Optimal Conditions for Defect Analysis Using Electron Channeling Contrast Imaging

Abstract

The crystal defect analyses have been commonly conducted using transmission electron microscopy (TEM). There is no doubt that TEM is one of the best analyzing tool for examining crystal defects but limitations are bound to follow due to the shape of specimen; the thin foil (Williams & Carter, 2009). Recently, scanning electron microscopy (SEM) based technique for defect analysis, which is called electron channeling contrast imaging (ECCI), has got popularity. As a non-destructive and diffraction-based method, ECCI could take some advantages over analysis using TEM (Carnevale et al., 2015). In the first, the specimen preparation is relatively simple and only requires one side of a flat surface. It could exclude the concerns about whether defects to analyze are caused by the process of the specimen preparation or not. In addition, inspecting large area of flat surface could ensure the representativeness of the specimen. It is important to meet the exact Bragg-diffraction condition in order to distinguish dislocation lines from the background matrix (Simkin & Crimp, 1999). In the SEM, there are two approaches to achieve this condition. One is selected area channeling pattern (SACP), and the other is electron backscatter diffraction (EBSD). SACP could provide the rocking beam to induce electron channeling patterns (ECPs) in a small grain.
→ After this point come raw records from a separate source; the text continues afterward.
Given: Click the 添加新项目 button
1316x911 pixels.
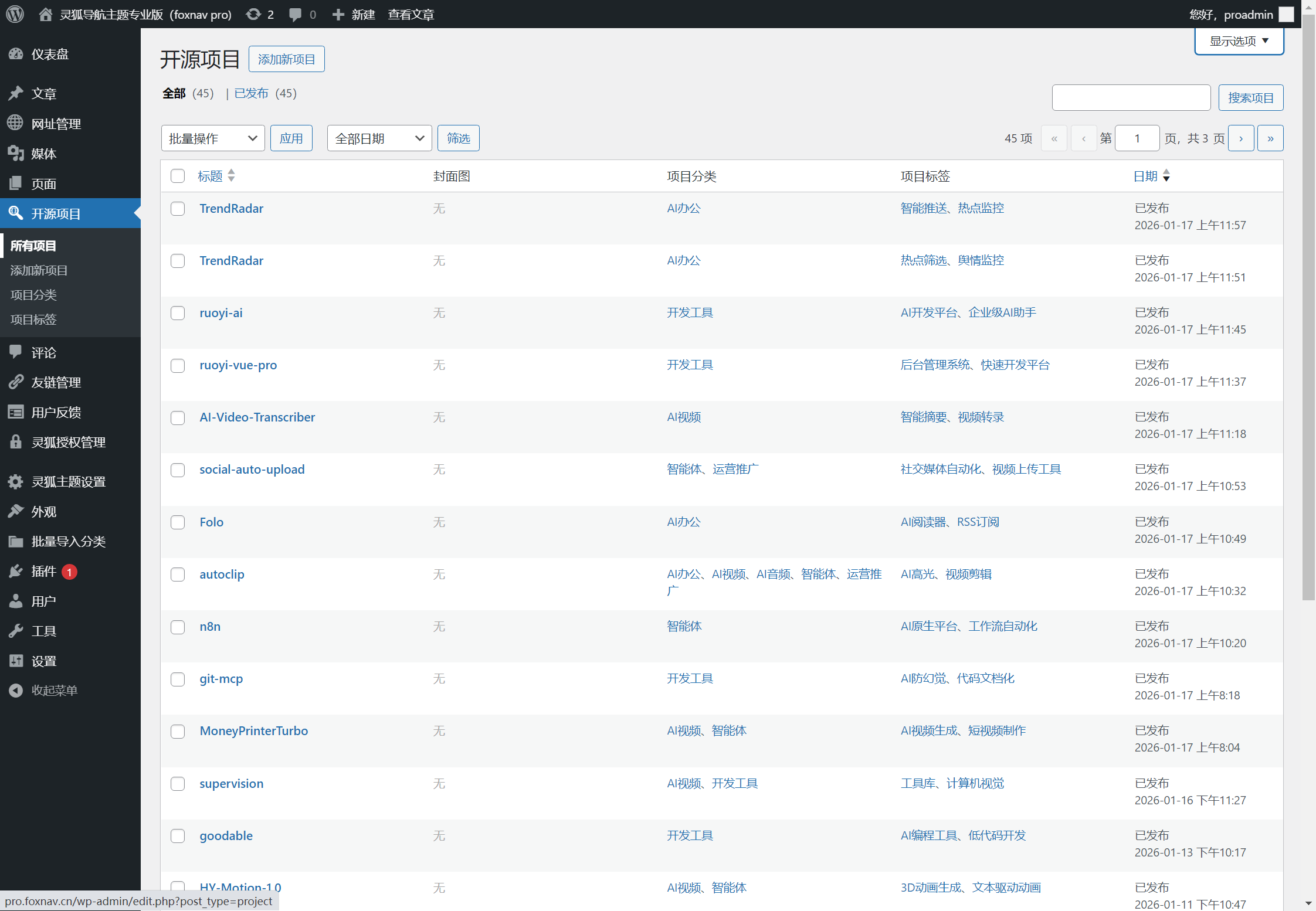Looking at the screenshot, I should coord(286,59).
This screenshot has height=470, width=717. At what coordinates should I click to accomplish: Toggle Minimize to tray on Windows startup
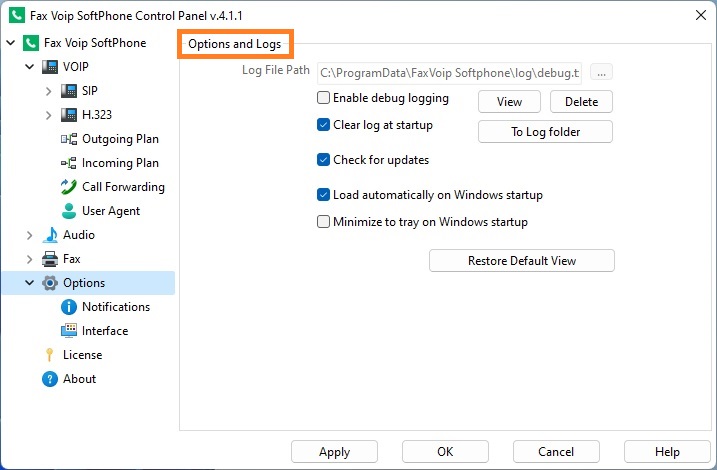323,222
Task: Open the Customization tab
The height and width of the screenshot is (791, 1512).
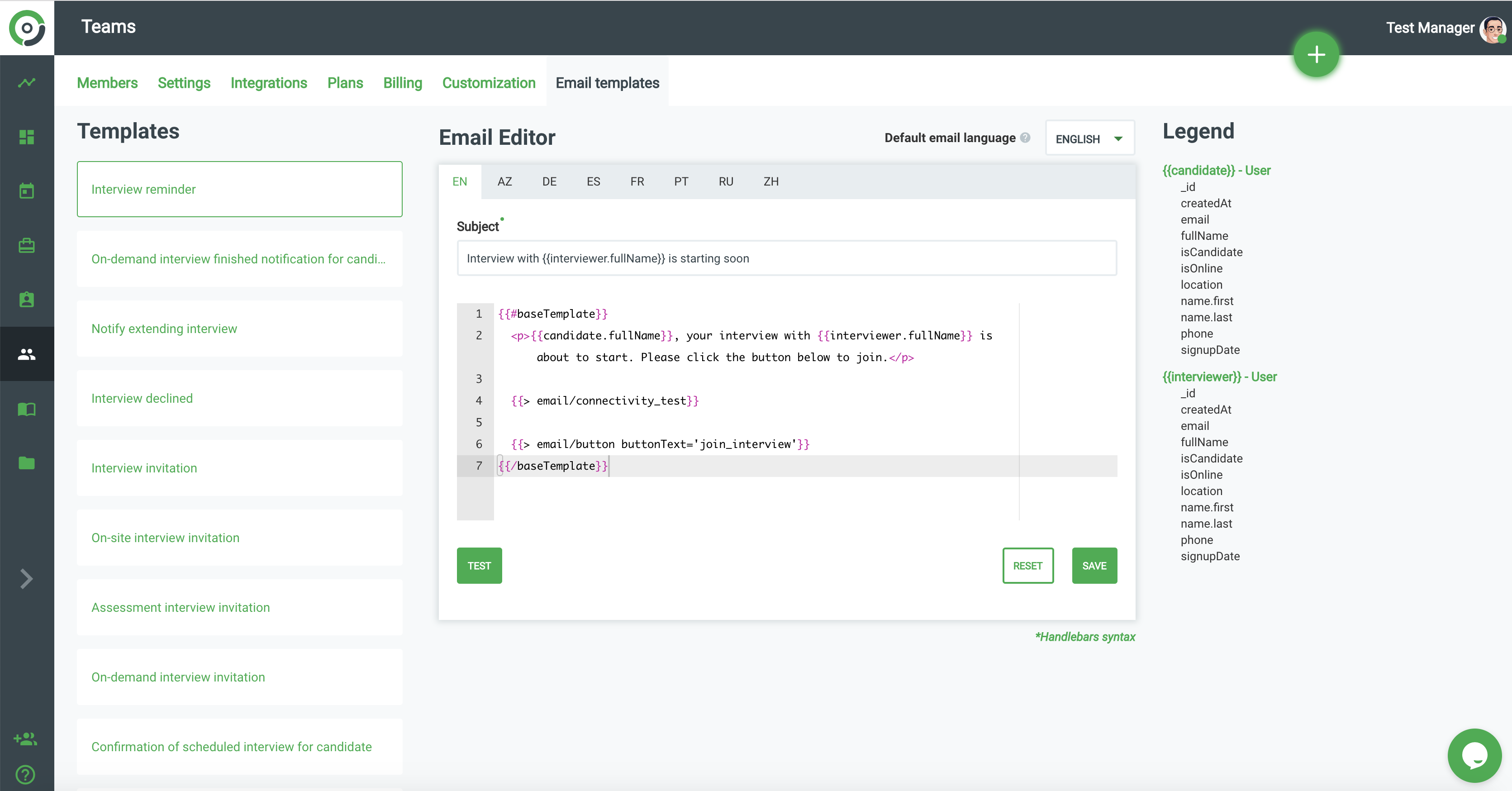Action: [x=488, y=83]
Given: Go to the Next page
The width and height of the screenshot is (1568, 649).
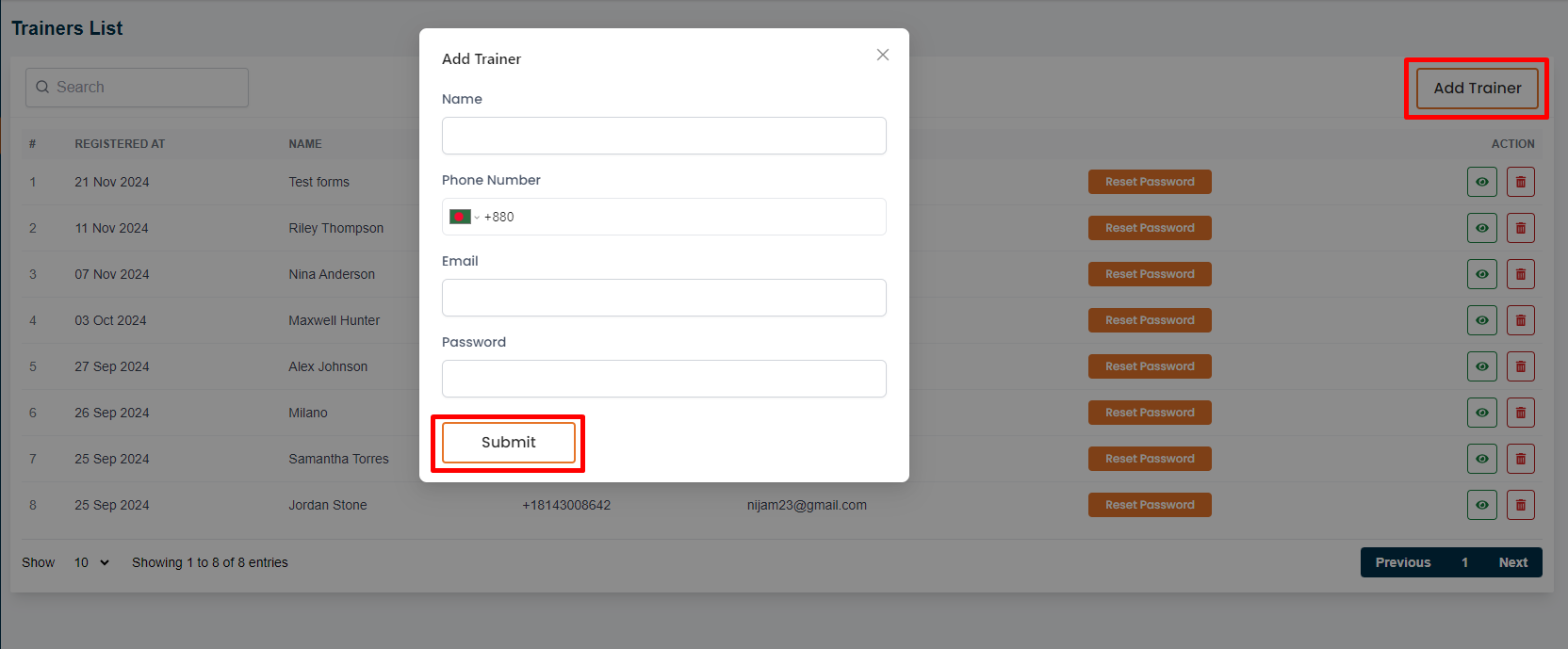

With tilting the specimen, ECPs of the specific hkl-plane could move to meet the optic axis, i.e., the exact Bragg-diffraction condition. Despite its great angular accuracy, SACP has the poor resolution (Lloyd, 1987). Therefore it is almost impossible to conduct SACP at a few or sub-micrometer sized grain. The latter, EBSD, could overcome this situation. But it has its own limitation; poor angular accuracy. So we have to use both techniques to determine the Bragg-condition complementarily.